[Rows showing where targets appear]
-- BEGIN --

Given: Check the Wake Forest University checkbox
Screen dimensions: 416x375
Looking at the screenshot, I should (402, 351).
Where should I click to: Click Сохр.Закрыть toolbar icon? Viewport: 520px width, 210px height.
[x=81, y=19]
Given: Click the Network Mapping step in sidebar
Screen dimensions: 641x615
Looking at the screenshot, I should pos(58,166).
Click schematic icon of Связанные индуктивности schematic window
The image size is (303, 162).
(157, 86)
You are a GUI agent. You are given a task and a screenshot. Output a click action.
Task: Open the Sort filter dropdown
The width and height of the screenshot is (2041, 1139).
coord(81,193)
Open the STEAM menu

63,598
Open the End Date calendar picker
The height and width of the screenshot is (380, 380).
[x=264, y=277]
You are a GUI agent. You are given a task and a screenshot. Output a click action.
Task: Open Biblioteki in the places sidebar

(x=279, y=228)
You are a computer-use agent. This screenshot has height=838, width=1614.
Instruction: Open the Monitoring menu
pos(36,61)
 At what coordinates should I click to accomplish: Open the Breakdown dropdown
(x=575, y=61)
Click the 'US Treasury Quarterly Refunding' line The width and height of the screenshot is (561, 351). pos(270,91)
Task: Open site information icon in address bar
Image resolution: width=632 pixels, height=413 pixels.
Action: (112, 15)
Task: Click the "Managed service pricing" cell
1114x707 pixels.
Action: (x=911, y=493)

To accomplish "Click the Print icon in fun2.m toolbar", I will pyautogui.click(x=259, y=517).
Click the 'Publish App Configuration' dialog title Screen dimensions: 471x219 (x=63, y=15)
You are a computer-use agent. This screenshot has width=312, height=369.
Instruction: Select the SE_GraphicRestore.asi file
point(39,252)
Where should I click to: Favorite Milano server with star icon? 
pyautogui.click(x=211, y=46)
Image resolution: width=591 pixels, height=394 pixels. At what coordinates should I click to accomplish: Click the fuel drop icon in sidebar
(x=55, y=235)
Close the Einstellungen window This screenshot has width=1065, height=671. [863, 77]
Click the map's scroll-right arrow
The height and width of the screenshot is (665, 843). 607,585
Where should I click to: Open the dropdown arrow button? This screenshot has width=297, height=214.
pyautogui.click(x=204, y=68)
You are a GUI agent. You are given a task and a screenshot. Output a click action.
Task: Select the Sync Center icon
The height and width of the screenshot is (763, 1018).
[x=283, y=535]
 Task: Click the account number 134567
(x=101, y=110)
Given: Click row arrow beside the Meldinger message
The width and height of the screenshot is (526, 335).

-- END --

TASK REQUIREMENTS - Revise the entries by changing "Screen dimensions" to "Screenshot size" and leaving every other part as it is.

ANSWER TO THIS PROBLEM -
Given: Check the Wake Forest University checkbox
Screenshot size: 416x375
Looking at the screenshot, I should (402, 351).
Where should I click to: Click Сохр.Закрыть toolbar icon? Viewport: 520px width, 210px height.
[x=81, y=19]
Given: Click the Network Mapping step in sidebar
Screenshot size: 641x615
Looking at the screenshot, I should pos(58,166).
Click schematic icon of Связанные индуктивности schematic window
The image size is (303, 162).
(157, 86)
You are a GUI agent. You are given a task and a screenshot. Output a click action.
Task: Open the Sort filter dropdown
The width and height of the screenshot is (2041, 1139).
coord(81,193)
Open the STEAM menu

63,598
Open the End Date calendar picker
The height and width of the screenshot is (380, 380).
[x=264, y=277]
You are a GUI agent. You are given a task and a screenshot. Output a click action.
Task: Open Biblioteki in the places sidebar

(x=279, y=228)
You are a computer-use agent. This screenshot has height=838, width=1614.
Instruction: Open the Monitoring menu
pos(36,61)
 At what coordinates should I click to accomplish: Open the Breakdown dropdown
(x=575, y=61)
Click the 'US Treasury Quarterly Refunding' line The width and height of the screenshot is (561, 351). pos(270,91)
Task: Open site information icon in address bar
Image resolution: width=632 pixels, height=413 pixels.
Action: (112, 15)
Task: Click the "Managed service pricing" cell
1114x707 pixels.
Action: (x=911, y=493)

To accomplish "Click the Print icon in fun2.m toolbar", I will pyautogui.click(x=259, y=517).
Click the 'Publish App Configuration' dialog title Screenshot size: 471x219 (x=63, y=15)
You are a computer-use agent. This screenshot has width=312, height=369.
Instruction: Select the SE_GraphicRestore.asi file
point(39,252)
Where should I click to: Favorite Milano server with star icon? 
pyautogui.click(x=211, y=46)
Image resolution: width=591 pixels, height=394 pixels. At what coordinates should I click to accomplish: Click the fuel drop icon in sidebar
(x=55, y=235)
Close the Einstellungen window This screenshot has width=1065, height=671. [863, 77]
Click the map's scroll-right arrow
The height and width of the screenshot is (665, 843). 607,585
Where should I click to: Open the dropdown arrow button? This screenshot has width=297, height=214.
pyautogui.click(x=204, y=68)
You are a GUI agent. You are given a task and a screenshot. Output a click action.
Task: Select the Sync Center icon
The height and width of the screenshot is (763, 1018).
[x=283, y=535]
 Task: Click the account number 134567
(x=101, y=110)
Given: Click row arrow beside the Meldinger message
The width and height of the screenshot is (526, 335).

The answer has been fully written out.